**EXTRACT TO READ:**
-=-=-

Closed GoogleCodeExporter closed 8 years ago
[deleted comment]
To be clear, the breakage is on line 237 where you change
LZ4_STREAMDECODESIZE_U32 from 4 to 8 bytes, changing the size of
LZ4_streamDecode_t.
Original comment by d...@falconindy.com
on 28 Nov 2014 at 7:14
Indeed,
the internal content of state LZ4_streamDecode_t has changed,
in order to support some new scenario
(namely, short distance ring buffers).
As a consequence, it requires to track more values,
hence to increase the size of state.
Sorry about inconvenience.
Note that the library version has been upgraded from 1.3.1 to 1.4.0.
Consequently, the new soname is liblz4.so.1.4.0.
Systems can still host both versions concurrently liblz4.so.1.3.1 and
liblz4.so.1.4.0. But I suspect your program uses instead the symbolic link
"liblz4.so" or "liblz4.so.1" which probably tracks latest version.
Original comment by yann.col...@gmail.com
on 28 Nov 2014 at 10:11
No, the soname is not the filename.
$ readelf -d /usr/lib/liblz4.so | grep SONAME
0x000000000000000e (SONAME) Library soname: [liblz4.so.1]
If you change the ABI or API (not simply extend), you *must* bump the soname
version. r124 should have produced liblz4.so.2.
Original comment by d...@falconindy.com
on 28 Nov 2014 at 10:53
OK, I guess it comes from this line in the Makefile :
SONAME_FLAGS = -Wl,-soname=liblz4.$(SHARED_EXT).$(LIBVER_MAJOR)
So only LIBVER_MAJOR is part of the soname.
I don't know much the logic behind soname. So I'm not sure if it's normal that
only LIBVER_MAJOR is part of the name.
But it looks strange if every minor change requires a major numbering update.
What the point of having a 3-parts numbering system then ? Is that just to
track comment changes ?
Original comment by yann.col...@gmail.com
on 28 Nov 2014 at 11:14
I don't have a better answer than simply: this is the way things are. It would
be atypical that the soname contains more than a single number to version it.
The tag really is quite arbitrary, and so long as you never reuse a tag to
refer to 2 different ABIs, you can name it whatever you want.
https://autotools.io/libtool/version.html
This site is specific to libtool/autotools, but the versioning recommendations
(especially section 4.1) apply to any shared library released into the wild.
Original comment by d...@falconindy.com
on 28 Nov 2014 at 11:31
Thanks for the link. It's pretty clearly described.
Original comment by yann.col...@gmail.com
on 28 Nov 2014 at 11:41
Please note that the "raw" sonames and the libtool version-info are not a
match, the soname is built out of the version-info, so you should not apply the
rules from my guide to non-libtool usage.
The three-parts version system is a bit mental, to be honest — I would
suggest you keep it simpler as a two-components version, and bump the major
(soname) version if you change ABI, and the minor (non-soname) if you extend it
(add functions).
Note that you *can* change the ABI without changing the API (e.g. by changing
an int32_t parameter to int64_t), as well as you can change the API without
changing the ABI (more involved, requires the use of symbol versioning which is
mostly GNU-specific.)
https://blog.flameeyes.eu/tag/abi for reference.
Original comment by flameeyes@flameeyes.eu
on 3 Dec 2014 at 7:43
Yeah, I agree and definitely use the 3 parts version-info the way you describe.
To be fair, I wasn't expecting the small change introduced into r124 to result
into an ABI break. That's a lesson.

-=-=-

**INSTRUCTION 1:** For the thread on the liblz4 soname, decide whether each statement agrees with it: (a) changing LZ4_STREAMDECODESIZE_U32 from 4 to 8 bytes changed the size of LZ4_streamDecode_t; (b) the library version moved from 1.3.1 to 1.5.0; (c) symbol versioning is mostly GNU-specific. Answer yes or no for each and quote the words that settle it.
**INSTRUCTION 2:** Please state the soname that the thread on the liblz4 soname says r124 should have produced.
**INSTRUCTION 3:** Reproduce word for word the stretch of the thread on the liblz4 soname from "So only LIBVER_MAJOR" through "to version it.".

**SOURCE DATA:**
-=-=-

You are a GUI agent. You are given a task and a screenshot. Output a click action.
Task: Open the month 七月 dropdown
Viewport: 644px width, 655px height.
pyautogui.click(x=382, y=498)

-=-=-

**RESPONSE 1:**
(a) Yes: "you change LZ4_STREAMDECODESIZE_U32 from 4 to 8 bytes, changing the size of LZ4_streamDecode_t."
(b) No: "the library version has been upgraded from 1.3.1 to 1.4.0."
(c) Yes: "requires the use of symbol versioning which is mostly GNU-specific."

**RESPONSE 2:** liblz4.so.2

**RESPONSE 3:**
So only LIBVER_MAJOR is part of the soname.
I don't know much the logic behind soname. So I'm not sure if it's normal that
only LIBVER_MAJOR is part of the name.
But it looks strange if every minor change requires a major numbering update.
What the point of having a 3-parts numbering system then ? Is that just to
track comment changes ?
Original comment by yann.col...@gmail.com
on 28 Nov 2014 at 11:14
I don't have a better answer than simply: this is the way things are. It would
be atypical that the soname contains more than a single number to version it.